Yes we started with the reference decoder and worked from there. Several design decisions had to be made underway. All four components look almost fine but not perfect. But I guess I lack the knowledge to go on as it’s, I guess, a few mathematical decisions away from being correct and I have zero knowledge, ok I learned a bit on the way, about decoding file formats
Not a lawyer, but my understanding is that reverse engineering and publishing the results, including code, is not illegal. However, actually shipping the code in a program could get you in trouble. There’s precedence with the LAME MP3 encoder and some video codecs.
There are organisations such as the EFF that it might be worthwhile asking.

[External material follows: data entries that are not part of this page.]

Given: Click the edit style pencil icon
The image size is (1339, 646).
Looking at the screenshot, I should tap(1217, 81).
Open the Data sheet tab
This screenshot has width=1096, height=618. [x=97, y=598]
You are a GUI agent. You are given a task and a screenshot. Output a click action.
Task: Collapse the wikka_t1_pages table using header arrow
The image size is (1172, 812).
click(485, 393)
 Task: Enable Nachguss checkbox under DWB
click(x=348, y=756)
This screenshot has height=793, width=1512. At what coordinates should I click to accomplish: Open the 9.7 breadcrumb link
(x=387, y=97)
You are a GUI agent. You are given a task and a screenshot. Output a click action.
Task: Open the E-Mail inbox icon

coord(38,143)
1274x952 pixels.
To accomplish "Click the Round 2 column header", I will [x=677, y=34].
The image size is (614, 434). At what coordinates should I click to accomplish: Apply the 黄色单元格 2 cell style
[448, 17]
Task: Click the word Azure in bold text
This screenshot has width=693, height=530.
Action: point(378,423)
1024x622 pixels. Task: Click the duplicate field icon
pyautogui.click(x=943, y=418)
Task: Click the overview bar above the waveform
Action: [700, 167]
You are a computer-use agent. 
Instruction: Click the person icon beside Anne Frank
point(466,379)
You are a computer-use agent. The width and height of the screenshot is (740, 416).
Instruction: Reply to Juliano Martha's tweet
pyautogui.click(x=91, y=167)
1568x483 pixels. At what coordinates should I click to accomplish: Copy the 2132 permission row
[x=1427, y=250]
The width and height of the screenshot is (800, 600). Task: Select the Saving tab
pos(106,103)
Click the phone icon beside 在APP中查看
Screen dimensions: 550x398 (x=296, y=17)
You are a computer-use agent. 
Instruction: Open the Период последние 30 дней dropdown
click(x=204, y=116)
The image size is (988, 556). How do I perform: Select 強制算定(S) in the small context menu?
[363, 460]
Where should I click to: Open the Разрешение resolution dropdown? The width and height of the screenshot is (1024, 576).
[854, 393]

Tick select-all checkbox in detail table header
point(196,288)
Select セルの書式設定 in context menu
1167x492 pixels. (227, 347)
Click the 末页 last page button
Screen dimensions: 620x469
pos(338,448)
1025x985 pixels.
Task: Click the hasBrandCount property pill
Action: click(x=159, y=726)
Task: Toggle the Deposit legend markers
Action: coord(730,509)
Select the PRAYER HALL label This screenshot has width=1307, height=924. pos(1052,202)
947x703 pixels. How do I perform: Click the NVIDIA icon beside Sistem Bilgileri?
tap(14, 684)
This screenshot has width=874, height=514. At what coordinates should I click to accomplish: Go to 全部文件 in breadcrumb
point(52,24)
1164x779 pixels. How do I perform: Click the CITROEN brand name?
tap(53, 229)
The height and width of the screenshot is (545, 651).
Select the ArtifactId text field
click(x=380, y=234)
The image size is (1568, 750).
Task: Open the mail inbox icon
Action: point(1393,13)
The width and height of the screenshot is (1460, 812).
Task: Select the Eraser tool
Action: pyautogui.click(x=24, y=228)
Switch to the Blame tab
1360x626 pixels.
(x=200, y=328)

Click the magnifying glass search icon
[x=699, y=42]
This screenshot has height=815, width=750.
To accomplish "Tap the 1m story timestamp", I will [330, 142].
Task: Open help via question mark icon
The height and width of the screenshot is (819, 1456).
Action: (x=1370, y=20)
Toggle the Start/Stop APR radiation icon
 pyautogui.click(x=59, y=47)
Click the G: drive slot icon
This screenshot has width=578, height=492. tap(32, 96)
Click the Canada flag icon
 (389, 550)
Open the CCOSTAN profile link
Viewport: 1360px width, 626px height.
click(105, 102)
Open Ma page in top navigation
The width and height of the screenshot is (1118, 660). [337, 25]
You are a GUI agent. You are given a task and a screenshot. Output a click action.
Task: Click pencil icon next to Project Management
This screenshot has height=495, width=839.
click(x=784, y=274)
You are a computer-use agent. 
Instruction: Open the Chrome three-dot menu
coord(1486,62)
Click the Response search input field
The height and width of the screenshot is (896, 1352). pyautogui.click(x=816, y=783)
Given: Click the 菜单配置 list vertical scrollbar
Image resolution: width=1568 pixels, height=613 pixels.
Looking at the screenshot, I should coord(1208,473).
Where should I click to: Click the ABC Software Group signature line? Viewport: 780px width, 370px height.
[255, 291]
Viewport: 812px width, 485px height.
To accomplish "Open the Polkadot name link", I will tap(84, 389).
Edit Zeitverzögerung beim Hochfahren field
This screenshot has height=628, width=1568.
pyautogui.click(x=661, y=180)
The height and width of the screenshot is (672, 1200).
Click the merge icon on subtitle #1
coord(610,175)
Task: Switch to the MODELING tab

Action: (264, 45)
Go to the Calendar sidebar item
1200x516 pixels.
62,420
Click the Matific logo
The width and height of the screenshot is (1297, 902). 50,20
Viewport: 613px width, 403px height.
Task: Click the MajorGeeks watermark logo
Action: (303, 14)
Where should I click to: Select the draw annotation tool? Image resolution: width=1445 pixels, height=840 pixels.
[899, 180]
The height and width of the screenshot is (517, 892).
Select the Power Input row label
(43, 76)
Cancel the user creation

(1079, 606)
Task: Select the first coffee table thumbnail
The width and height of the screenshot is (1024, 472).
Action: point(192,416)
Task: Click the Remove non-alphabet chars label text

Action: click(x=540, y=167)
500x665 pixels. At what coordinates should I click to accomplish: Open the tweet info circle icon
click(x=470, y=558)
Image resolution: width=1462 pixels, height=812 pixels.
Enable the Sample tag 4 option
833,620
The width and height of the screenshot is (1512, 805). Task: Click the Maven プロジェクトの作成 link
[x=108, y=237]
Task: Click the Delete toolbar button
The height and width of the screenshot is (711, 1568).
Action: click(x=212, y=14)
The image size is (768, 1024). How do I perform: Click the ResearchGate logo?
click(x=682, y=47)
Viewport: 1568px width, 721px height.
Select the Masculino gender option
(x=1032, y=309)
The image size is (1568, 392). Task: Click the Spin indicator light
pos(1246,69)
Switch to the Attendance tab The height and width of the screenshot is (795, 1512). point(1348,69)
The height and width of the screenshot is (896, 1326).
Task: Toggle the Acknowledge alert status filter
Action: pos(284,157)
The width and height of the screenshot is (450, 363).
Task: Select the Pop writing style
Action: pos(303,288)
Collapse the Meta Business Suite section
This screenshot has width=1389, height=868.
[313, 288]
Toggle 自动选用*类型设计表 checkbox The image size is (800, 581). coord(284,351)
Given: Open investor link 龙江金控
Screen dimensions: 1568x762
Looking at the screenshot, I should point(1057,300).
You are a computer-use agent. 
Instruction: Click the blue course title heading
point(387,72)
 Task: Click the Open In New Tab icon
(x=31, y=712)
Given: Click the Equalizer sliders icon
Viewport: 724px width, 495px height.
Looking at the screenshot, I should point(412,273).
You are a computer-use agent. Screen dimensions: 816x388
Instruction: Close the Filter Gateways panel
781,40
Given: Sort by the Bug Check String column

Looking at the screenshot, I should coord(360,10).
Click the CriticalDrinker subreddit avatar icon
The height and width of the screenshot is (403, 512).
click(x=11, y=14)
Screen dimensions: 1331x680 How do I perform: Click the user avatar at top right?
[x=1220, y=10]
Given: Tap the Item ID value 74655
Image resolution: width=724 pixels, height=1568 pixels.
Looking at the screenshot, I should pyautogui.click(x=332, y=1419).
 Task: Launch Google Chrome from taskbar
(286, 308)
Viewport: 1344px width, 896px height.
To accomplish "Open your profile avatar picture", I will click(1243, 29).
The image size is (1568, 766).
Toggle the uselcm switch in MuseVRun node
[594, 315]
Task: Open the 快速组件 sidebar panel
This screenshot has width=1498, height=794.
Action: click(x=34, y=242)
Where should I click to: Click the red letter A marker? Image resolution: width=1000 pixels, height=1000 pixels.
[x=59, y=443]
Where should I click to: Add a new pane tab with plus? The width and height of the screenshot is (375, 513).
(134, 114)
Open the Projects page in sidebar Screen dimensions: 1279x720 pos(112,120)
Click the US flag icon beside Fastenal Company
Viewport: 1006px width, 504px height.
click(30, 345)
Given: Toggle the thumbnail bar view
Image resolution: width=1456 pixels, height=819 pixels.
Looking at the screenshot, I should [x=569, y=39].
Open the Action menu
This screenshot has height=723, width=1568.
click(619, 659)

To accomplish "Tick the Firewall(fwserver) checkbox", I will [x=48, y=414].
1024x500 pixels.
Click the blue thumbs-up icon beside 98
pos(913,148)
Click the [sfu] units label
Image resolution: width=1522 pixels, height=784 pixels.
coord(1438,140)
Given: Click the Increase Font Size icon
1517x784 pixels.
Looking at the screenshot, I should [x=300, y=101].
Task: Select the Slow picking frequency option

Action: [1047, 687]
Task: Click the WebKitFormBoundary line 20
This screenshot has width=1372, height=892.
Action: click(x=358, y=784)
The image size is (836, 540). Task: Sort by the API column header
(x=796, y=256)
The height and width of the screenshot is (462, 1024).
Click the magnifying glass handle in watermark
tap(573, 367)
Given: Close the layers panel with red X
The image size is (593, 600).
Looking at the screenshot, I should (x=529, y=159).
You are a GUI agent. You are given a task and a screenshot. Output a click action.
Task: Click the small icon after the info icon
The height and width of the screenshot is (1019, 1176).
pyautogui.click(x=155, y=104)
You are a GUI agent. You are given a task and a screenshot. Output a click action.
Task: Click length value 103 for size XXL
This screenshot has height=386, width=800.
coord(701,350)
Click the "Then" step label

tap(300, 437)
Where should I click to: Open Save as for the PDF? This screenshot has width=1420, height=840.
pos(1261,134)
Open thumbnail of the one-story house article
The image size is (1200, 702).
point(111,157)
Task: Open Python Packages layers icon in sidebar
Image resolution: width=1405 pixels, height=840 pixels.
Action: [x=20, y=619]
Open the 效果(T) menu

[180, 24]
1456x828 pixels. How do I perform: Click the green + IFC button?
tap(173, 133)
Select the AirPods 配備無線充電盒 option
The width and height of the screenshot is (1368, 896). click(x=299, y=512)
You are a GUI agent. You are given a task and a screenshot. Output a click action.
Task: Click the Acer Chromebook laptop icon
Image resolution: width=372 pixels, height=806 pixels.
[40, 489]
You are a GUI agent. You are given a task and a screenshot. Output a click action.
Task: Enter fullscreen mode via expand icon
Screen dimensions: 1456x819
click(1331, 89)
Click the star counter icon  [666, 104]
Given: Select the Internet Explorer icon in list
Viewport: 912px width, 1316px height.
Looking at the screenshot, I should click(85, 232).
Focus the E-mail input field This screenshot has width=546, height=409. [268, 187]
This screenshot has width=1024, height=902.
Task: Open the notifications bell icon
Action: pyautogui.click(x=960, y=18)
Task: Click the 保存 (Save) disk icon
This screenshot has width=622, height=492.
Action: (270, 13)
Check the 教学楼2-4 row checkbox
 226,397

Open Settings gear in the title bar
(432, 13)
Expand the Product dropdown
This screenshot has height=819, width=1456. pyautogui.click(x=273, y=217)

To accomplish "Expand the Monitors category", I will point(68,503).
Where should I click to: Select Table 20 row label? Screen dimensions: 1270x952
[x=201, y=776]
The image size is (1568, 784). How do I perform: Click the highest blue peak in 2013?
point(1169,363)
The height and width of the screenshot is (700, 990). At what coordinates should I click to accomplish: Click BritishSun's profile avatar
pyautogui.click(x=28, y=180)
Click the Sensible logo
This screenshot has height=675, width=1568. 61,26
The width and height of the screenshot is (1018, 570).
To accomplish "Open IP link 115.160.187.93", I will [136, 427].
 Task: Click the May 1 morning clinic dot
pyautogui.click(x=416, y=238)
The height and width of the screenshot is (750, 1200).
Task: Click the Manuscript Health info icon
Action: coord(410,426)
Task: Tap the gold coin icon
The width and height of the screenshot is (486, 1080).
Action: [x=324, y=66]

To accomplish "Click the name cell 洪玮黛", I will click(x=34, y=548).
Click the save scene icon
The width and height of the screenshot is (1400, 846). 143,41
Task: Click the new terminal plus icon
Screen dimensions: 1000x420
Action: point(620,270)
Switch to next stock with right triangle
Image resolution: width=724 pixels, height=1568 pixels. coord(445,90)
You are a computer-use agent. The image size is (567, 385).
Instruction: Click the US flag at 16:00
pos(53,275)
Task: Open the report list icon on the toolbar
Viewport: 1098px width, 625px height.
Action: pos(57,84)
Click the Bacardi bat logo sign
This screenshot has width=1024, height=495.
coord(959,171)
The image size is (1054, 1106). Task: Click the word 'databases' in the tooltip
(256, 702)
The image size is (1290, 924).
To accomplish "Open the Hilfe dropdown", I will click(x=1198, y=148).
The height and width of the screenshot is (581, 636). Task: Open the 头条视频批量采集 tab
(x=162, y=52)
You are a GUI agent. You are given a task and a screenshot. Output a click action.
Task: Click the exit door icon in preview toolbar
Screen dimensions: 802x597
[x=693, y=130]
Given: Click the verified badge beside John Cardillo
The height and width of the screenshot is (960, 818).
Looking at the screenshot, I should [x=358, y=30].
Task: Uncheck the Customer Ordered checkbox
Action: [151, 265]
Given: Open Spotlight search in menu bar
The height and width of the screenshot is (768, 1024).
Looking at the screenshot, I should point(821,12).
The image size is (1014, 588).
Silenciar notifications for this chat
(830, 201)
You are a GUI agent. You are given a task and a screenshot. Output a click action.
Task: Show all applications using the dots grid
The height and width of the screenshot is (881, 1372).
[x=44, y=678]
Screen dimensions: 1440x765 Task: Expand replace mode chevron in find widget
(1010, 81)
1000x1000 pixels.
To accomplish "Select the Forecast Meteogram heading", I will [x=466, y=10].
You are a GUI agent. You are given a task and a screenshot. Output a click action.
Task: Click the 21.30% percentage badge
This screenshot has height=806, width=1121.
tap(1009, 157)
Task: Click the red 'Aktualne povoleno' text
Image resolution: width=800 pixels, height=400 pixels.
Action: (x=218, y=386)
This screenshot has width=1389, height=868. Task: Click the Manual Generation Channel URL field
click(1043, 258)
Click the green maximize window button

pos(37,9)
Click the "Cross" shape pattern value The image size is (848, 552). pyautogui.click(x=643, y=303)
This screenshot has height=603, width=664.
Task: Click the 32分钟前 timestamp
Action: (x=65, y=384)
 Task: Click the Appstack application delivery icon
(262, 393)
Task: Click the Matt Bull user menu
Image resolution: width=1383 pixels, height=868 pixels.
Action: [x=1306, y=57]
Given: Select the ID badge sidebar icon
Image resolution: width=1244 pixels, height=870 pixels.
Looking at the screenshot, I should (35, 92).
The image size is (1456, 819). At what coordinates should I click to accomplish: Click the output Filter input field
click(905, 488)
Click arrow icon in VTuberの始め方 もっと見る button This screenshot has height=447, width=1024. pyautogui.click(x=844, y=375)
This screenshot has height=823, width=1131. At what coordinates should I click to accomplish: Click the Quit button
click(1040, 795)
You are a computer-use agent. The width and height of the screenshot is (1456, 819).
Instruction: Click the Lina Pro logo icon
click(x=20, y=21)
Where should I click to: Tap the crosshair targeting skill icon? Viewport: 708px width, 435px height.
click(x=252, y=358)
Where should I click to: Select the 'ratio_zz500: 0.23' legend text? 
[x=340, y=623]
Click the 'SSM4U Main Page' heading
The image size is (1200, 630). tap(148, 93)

Thanks for the paper. Implementing the star tetrix inverse contrast looks much closer to the original yet of course a purple layer on top. But this is definitely the right direction to pursue further
Good idea. I wrote to the EFF. Let’s wait and see. I’m also stuck. I guess people who know more about file formats would immediately see what’s still wrong, so hoping I can publish it soon.
Let me collect some ideas here maybe. I’m still having problems with the “R” channel which is noticeable more smeared (looks like another layer on top) it also suffers from some banding at some precinct borders. So far nothing worked. I looked up some papers and with a guided filter and neighbor smoothing this goes away but this is much too expensive to be used by Nikon. Also the Adobe converted DNG looks much more detailed.
I don’t know whether those are just compression artifacts that need to be smoothed out as well or if I’m seeing decode errors here. Those are spread over all components. Also in “G1” you can see some stray lines. But it might also be that those components are something else completely.